• **What is being asked**: Please add 42 to every coordinate in the answers across the stretch of the records from the line containing "You are a GUI" through the end of the records, and give only those lines again in full, requests included. Leave the pictures out.

Entries on finding words and elements
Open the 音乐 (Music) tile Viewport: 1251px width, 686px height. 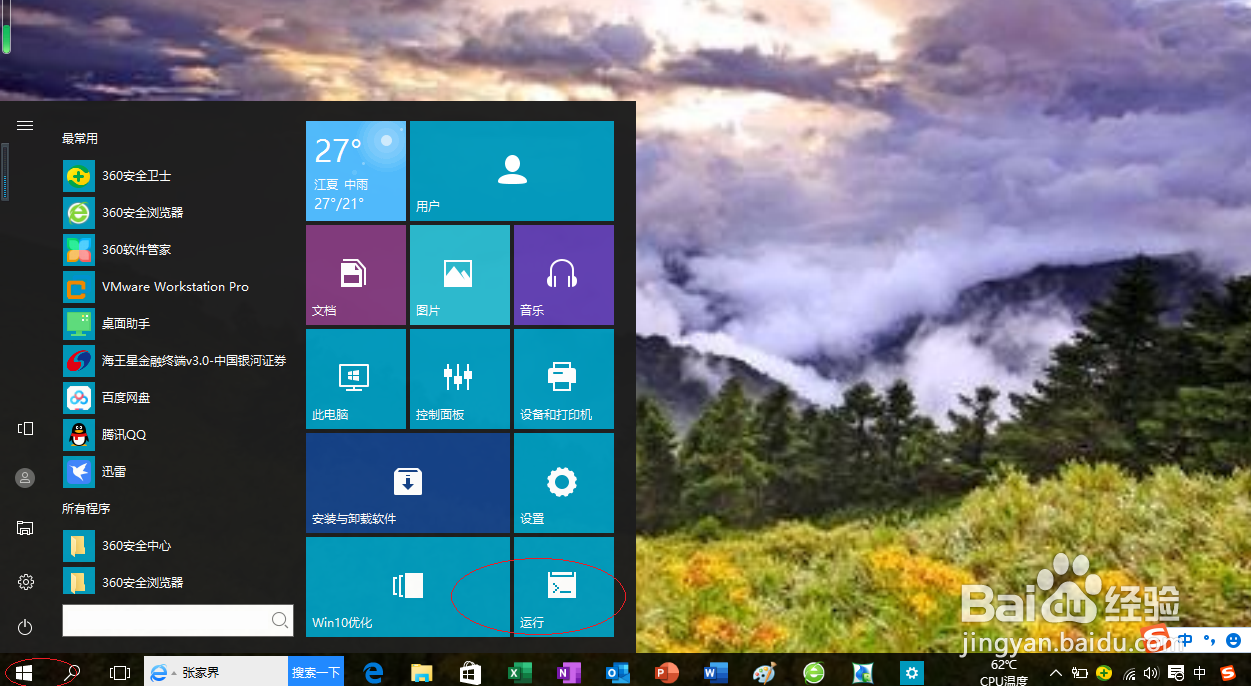tap(563, 274)
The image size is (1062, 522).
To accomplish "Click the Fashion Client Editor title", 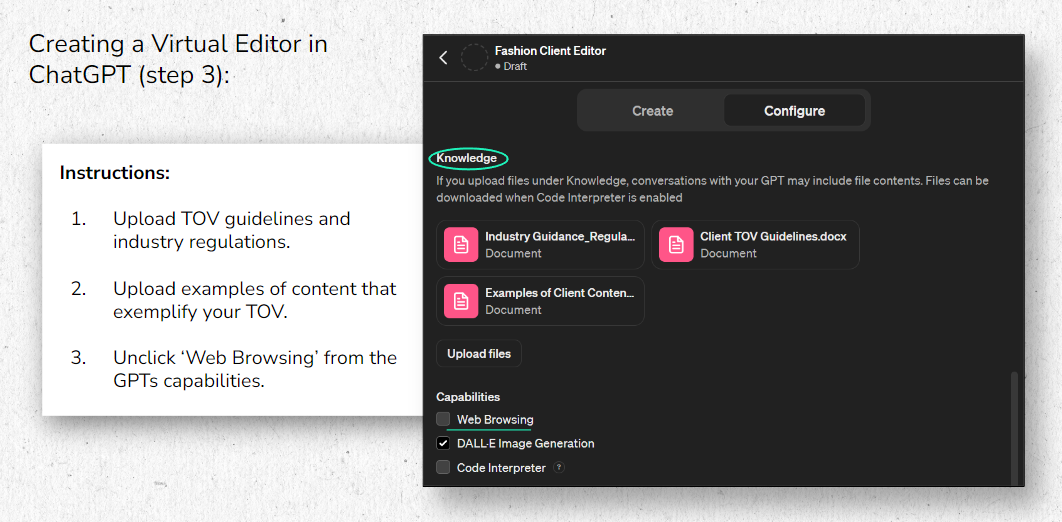I will click(550, 51).
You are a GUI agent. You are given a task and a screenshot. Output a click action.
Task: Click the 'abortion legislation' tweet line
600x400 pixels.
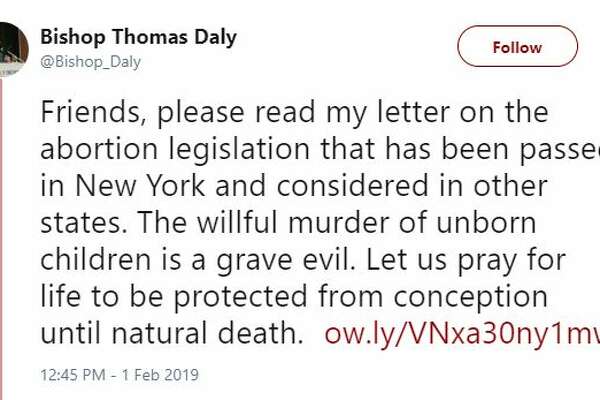pos(320,149)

• **Completed exercise**:
You are a GUI agent. You are given a task and a screenshot. Output a click action.
Task: Click the 'abortion legislation' tweet line
600x400 pixels.
pos(362,191)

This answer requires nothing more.